_Selected extract_:
[Q] How to distinguish function definition scopes? Because compiler is complaining

Hello there! It’s me again, the OCaml noob.

type choice =
| Add_semicolon
| Add_keyword_in
| Add_nothing

Now I know that you can use let f x = ... to define a function but I still get confused whether to add the keyword in at the end of the definition.

Most of the time, if I add in at the end of function definition, the compiler throws an error.

But in some cases if I don’t add in, neither me or the compiler know where to distinguish the scopes. e. g.

let myfunction a b =
  match a with
  | 1 -> true
  | _ -> false

let another_function x = 
(* Skipping... *)

I noticed that in this case, in was not allowed.

But sometimes code like this

let some_fn (x) (y) (z): unit =
  (* function def here *)

let () = some_fn 1 2 3 (* One more thing, do I need a semicolon here? *)

Causes some error like “Unable to find symbol ‘some_fn’” and the compiler asks me to add a rec to the function definition because it thinks I’m trying to call the function itself inside of the definition.

I’m watching CS3110 YouTube tutorials these days, but

  • Michael Ryan Clarkson uses utop in the tutorial series, which means most of the time a definition ends with ;; which (I heard) considered “Bad Coding Style” when comes to source code editing outside utop
  • As a newcomer from C family languages like Python, it takes time to get used to let ... in and seriously, what’s the difference between OCaml function definitions and Python? You always write definitions separately, isn’t it?

The compiler complains too much about me adding in here and there that I had to spend most of my time setting up OCaml LSP instead of learning. Is there some kind of easy-to-remember ‘rule’ or cheatsheet to get me through these?

_Records shown_:
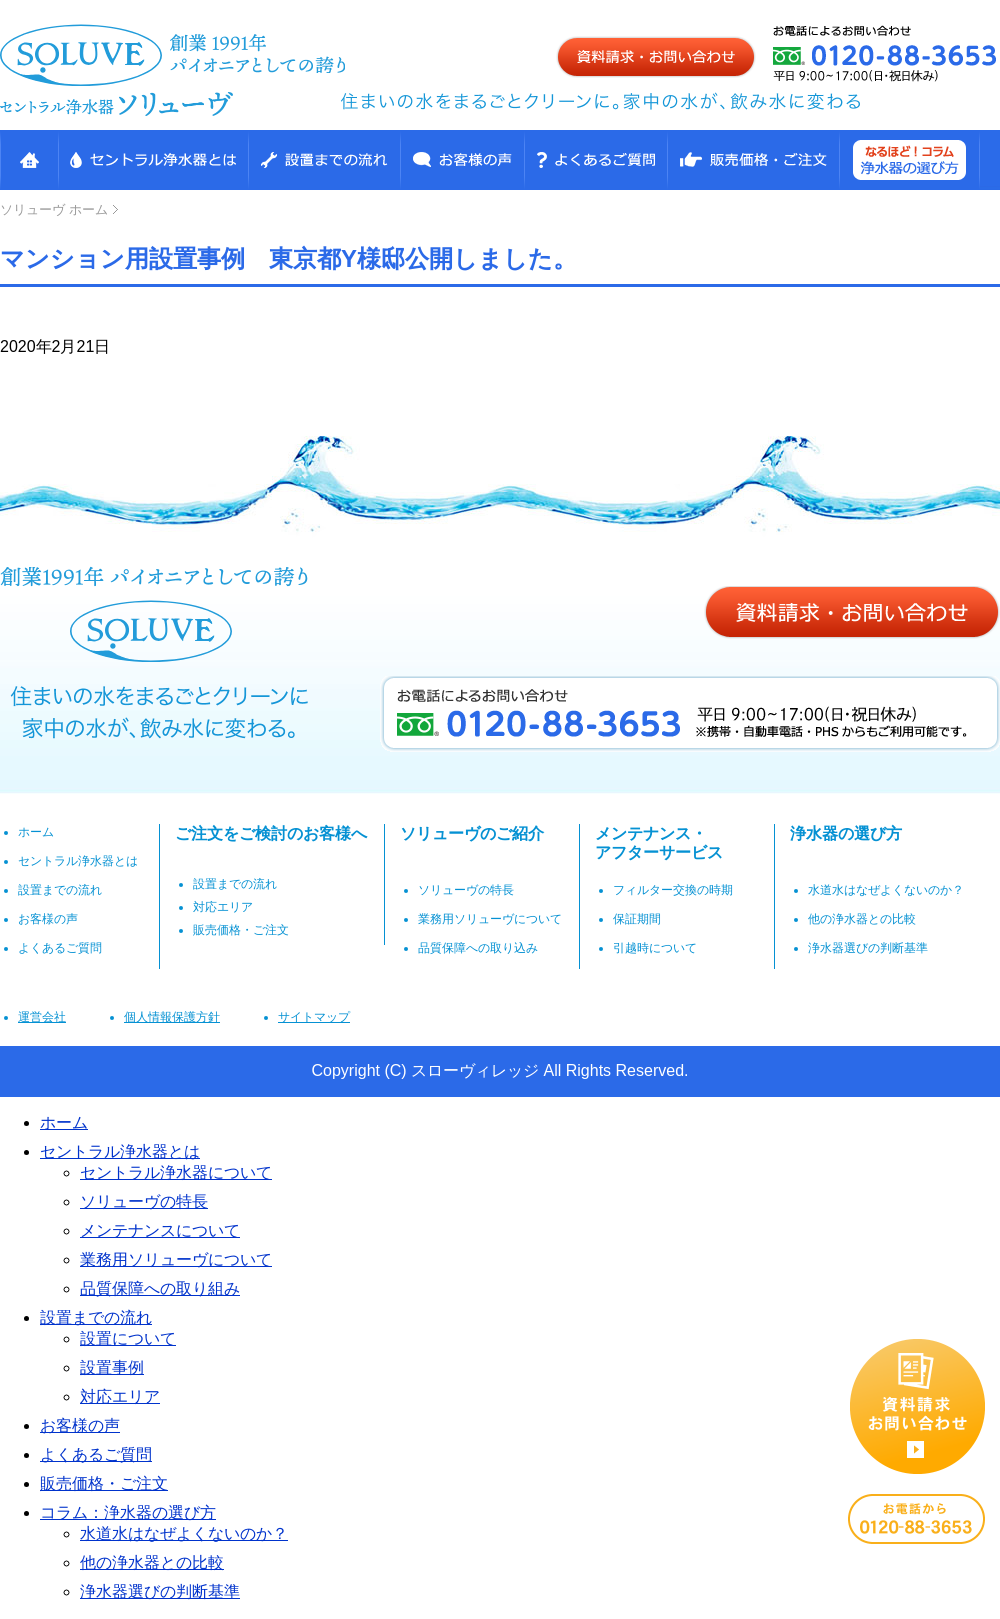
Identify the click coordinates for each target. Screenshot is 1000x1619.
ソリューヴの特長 (466, 890)
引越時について (655, 948)
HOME (29, 160)
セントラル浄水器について (176, 1172)
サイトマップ (314, 1017)
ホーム (54, 209)
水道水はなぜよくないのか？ (886, 890)
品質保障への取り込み (478, 948)
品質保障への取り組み (160, 1288)
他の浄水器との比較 (862, 919)
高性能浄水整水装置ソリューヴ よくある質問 (595, 160)
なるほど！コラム (909, 160)
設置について (128, 1338)
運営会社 (42, 1017)
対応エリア (223, 907)
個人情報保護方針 (172, 1017)
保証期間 (637, 919)
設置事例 (112, 1367)
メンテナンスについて (160, 1230)
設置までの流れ (324, 160)
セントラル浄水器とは (153, 160)
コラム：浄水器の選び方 (128, 1512)
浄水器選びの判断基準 (868, 948)
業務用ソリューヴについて (490, 919)
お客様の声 (462, 160)
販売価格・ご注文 (753, 160)
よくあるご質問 (60, 948)
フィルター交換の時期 (673, 890)
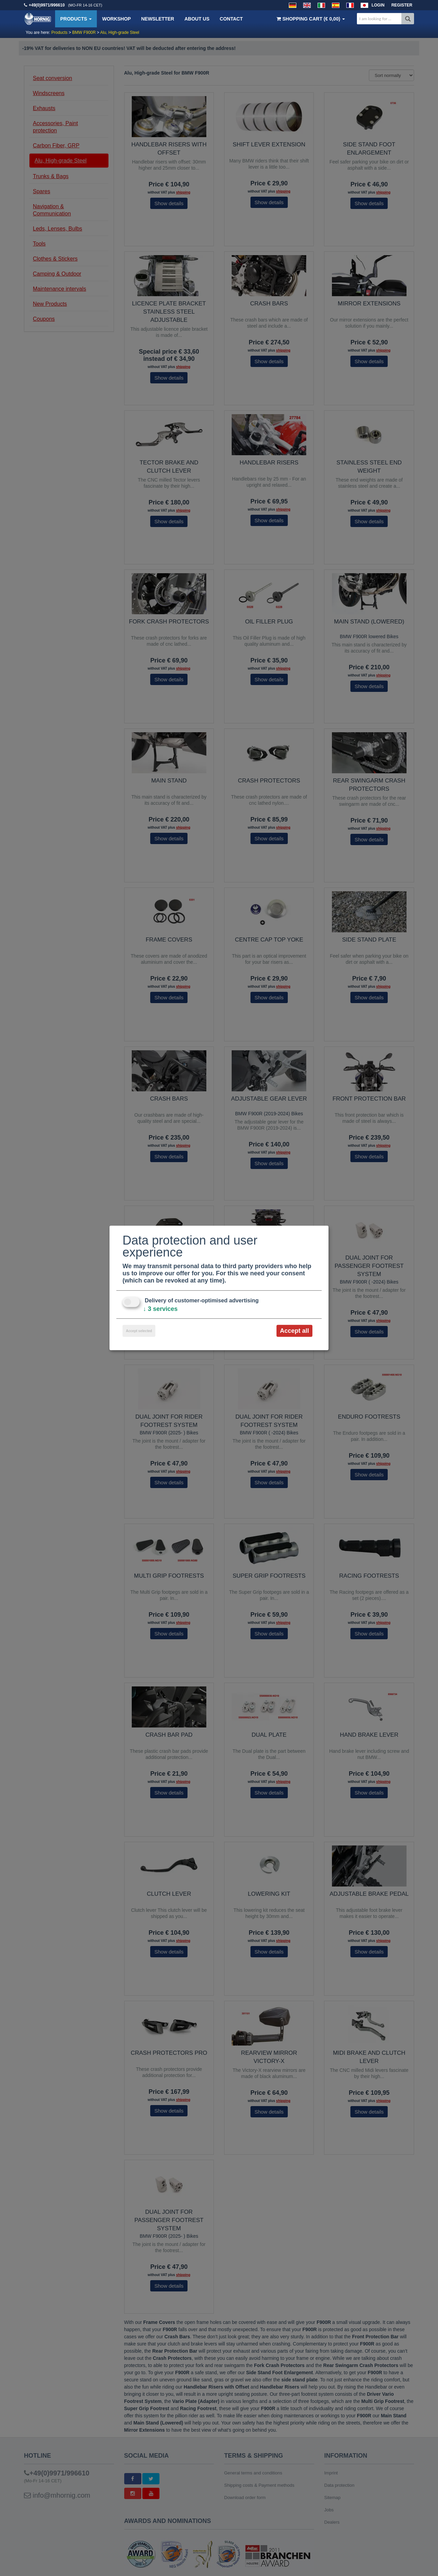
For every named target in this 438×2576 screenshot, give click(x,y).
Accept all (294, 1330)
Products (76, 19)
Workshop (116, 19)
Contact (231, 19)
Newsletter (157, 19)
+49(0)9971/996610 (47, 5)
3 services (160, 1308)
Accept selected (139, 1331)
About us (196, 19)
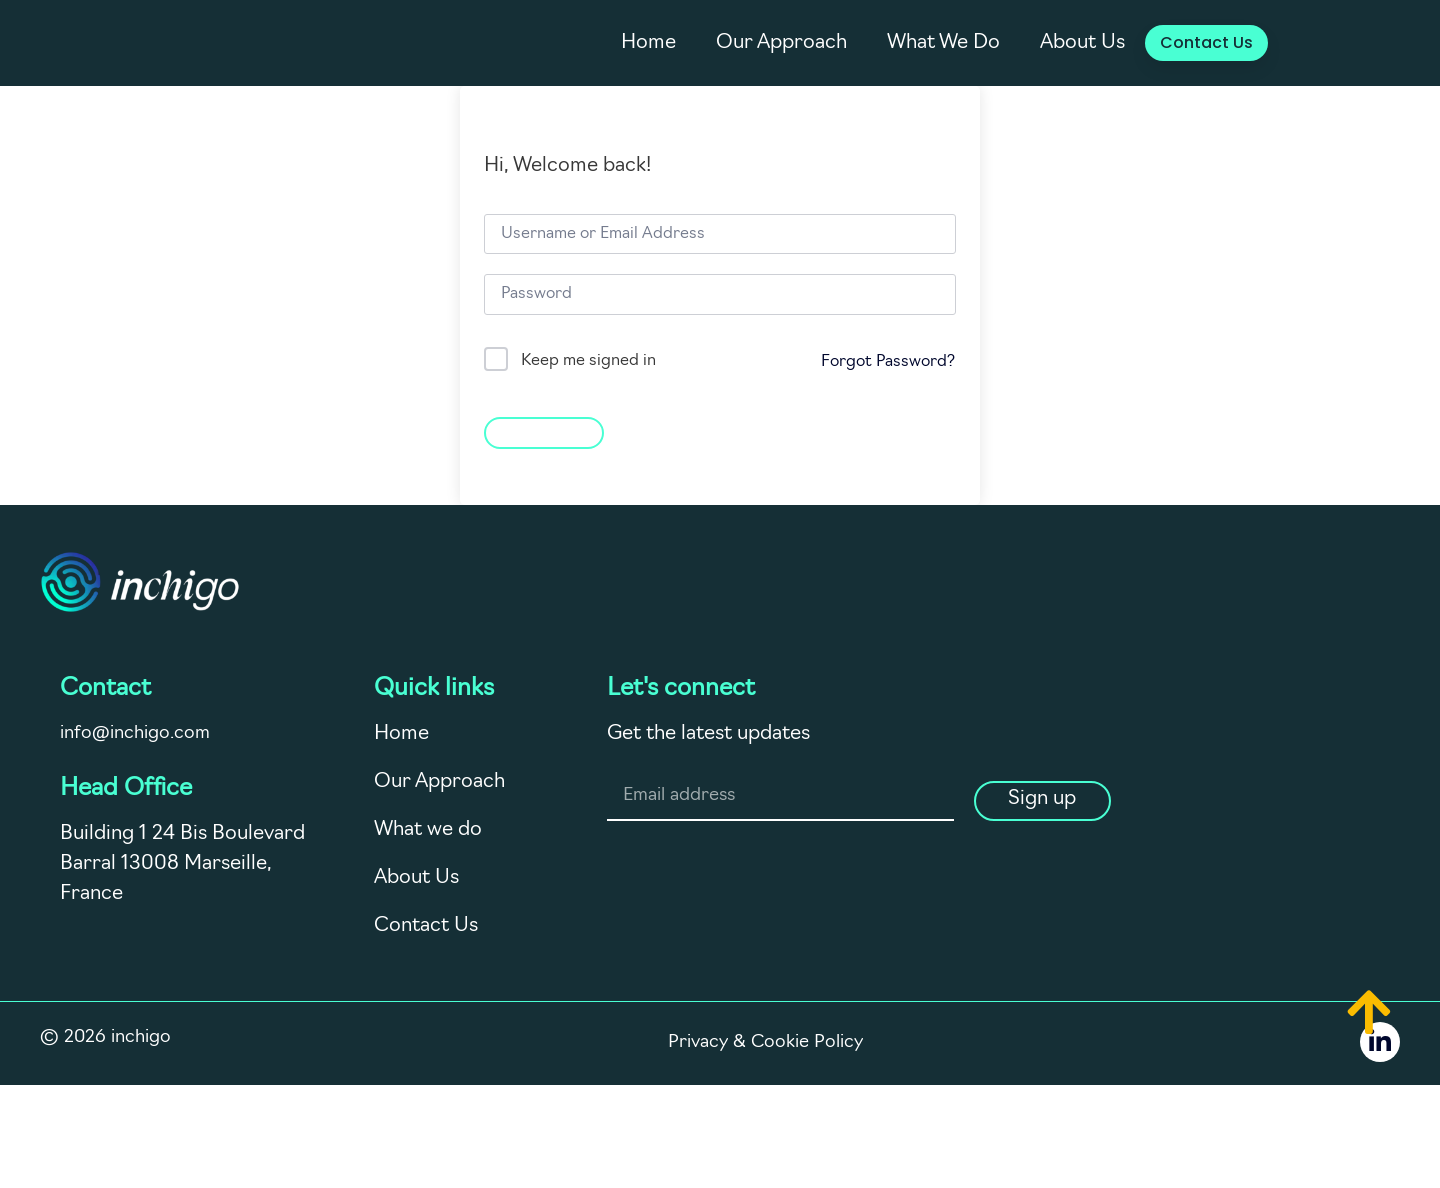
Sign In (544, 430)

_Required work_:
Answer these questions using the post about OCaml function scopes.
1. What does the compiler ask to have added to the function definition of some_fn?
2. Who uses utop in the CS3110 tutorial series?
3. What did the writer spend most of the time setting up instead of learning?

_Result of the task_:
1. A rec.
2. Michael Ryan Clarkson.
3. OCaml LSP.